Wherever "signos" appears in the records below, copy the line that holds it.

[Screenshot grounding data]

□ □ □ □ □

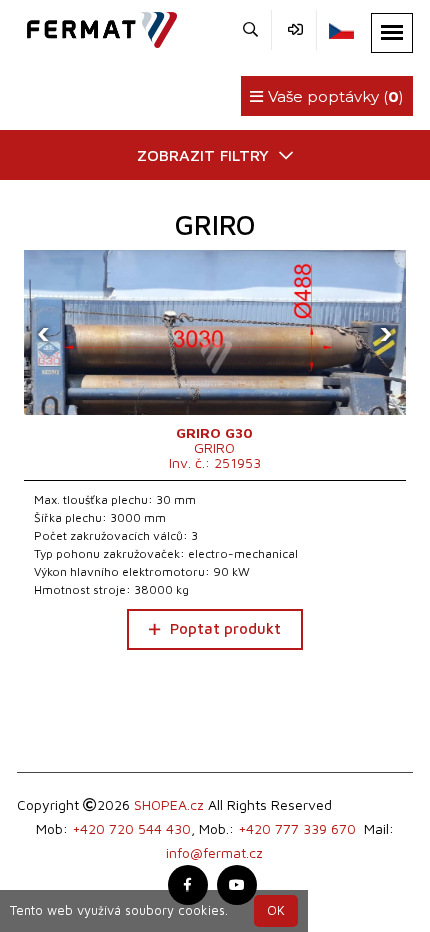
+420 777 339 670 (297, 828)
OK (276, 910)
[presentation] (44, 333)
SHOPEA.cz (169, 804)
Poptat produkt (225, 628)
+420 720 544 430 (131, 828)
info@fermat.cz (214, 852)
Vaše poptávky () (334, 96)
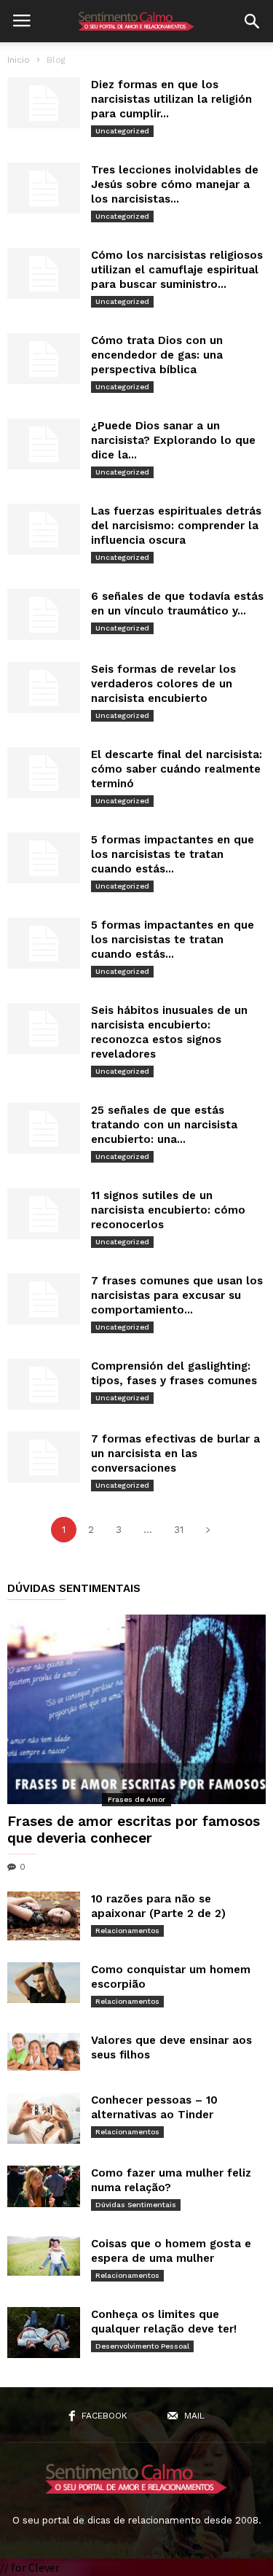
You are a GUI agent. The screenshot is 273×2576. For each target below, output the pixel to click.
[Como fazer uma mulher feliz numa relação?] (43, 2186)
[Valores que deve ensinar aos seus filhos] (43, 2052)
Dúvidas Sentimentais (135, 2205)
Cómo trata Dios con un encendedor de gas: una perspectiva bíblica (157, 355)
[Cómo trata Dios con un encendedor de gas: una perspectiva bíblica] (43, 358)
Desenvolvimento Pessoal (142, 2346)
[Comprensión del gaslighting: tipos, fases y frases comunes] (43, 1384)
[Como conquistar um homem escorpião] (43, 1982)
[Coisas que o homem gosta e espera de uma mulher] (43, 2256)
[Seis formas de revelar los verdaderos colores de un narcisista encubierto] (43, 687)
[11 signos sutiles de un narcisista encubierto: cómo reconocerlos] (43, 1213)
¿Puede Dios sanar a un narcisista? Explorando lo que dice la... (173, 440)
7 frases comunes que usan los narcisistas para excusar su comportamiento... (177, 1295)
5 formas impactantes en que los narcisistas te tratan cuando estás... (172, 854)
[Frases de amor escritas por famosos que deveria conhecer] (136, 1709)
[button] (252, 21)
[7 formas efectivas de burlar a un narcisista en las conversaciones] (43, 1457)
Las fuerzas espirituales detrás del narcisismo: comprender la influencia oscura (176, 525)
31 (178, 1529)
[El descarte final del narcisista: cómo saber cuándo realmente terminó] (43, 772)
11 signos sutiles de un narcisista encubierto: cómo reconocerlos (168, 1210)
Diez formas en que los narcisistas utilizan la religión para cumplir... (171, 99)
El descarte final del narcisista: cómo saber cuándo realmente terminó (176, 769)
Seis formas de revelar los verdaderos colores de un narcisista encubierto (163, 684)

□ □ □ □ □

**Answer below:**
[11 signos sutiles de un narcisista encubierto: cómo reconocerlos] (43, 1213)
11 signos sutiles de un narcisista encubierto: cómo reconocerlos (168, 1210)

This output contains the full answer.